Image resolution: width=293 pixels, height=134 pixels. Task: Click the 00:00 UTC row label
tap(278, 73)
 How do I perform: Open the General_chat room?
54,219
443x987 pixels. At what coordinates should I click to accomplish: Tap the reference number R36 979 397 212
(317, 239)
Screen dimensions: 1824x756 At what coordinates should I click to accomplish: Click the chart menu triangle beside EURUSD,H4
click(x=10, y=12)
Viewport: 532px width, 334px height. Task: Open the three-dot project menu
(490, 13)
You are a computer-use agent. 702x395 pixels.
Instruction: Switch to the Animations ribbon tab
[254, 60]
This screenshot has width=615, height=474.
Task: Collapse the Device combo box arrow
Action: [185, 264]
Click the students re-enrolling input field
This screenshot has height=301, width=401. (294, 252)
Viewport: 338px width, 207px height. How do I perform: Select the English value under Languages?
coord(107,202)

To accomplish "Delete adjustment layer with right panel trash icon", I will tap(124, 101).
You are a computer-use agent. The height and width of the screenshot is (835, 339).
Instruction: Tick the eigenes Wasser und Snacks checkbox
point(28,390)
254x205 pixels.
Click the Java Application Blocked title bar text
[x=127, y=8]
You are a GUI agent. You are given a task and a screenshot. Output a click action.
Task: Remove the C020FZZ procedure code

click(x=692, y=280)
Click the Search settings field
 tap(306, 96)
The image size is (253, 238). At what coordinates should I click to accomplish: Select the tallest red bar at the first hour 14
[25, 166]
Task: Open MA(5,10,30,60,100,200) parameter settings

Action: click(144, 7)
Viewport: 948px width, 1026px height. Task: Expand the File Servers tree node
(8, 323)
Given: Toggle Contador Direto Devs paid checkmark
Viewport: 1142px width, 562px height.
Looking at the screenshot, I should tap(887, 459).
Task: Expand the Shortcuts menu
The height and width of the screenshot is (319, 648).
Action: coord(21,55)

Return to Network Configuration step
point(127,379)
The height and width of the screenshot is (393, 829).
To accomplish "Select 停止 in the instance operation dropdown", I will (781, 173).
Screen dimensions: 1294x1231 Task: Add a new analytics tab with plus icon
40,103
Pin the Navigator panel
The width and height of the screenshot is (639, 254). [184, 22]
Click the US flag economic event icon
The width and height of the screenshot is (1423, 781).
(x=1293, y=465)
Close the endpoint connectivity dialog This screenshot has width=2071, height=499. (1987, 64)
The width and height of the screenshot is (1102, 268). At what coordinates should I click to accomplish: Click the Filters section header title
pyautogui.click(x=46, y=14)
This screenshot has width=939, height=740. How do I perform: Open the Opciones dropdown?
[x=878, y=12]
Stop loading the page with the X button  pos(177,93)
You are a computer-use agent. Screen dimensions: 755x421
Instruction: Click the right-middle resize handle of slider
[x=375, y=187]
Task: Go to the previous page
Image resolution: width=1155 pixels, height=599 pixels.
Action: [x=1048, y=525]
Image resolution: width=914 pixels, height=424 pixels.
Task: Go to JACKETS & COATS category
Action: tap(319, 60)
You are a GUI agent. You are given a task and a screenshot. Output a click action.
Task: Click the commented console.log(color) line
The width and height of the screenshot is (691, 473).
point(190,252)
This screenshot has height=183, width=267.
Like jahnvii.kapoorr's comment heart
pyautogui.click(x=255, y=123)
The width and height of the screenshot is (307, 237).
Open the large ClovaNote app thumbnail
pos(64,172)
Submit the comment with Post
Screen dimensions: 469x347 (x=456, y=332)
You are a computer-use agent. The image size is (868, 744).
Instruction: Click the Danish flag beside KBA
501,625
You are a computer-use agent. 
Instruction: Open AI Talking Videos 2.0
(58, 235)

_ _ _ _ _

How to complete this task: Please return exactly the lines from the first line of the material through the one with "You are a computer-use agent. 702x395 pixels.", and no lines after it.

Output of the exercise:
Image resolution: width=293 pixels, height=134 pixels. Task: Click the 00:00 UTC row label
tap(278, 73)
 How do I perform: Open the General_chat room?
54,219
443x987 pixels. At what coordinates should I click to accomplish: Tap the reference number R36 979 397 212
(317, 239)
Screen dimensions: 1824x756 At what coordinates should I click to accomplish: Click the chart menu triangle beside EURUSD,H4
click(x=10, y=12)
Viewport: 532px width, 334px height. Task: Open the three-dot project menu
(490, 13)
You are a computer-use agent. 702x395 pixels.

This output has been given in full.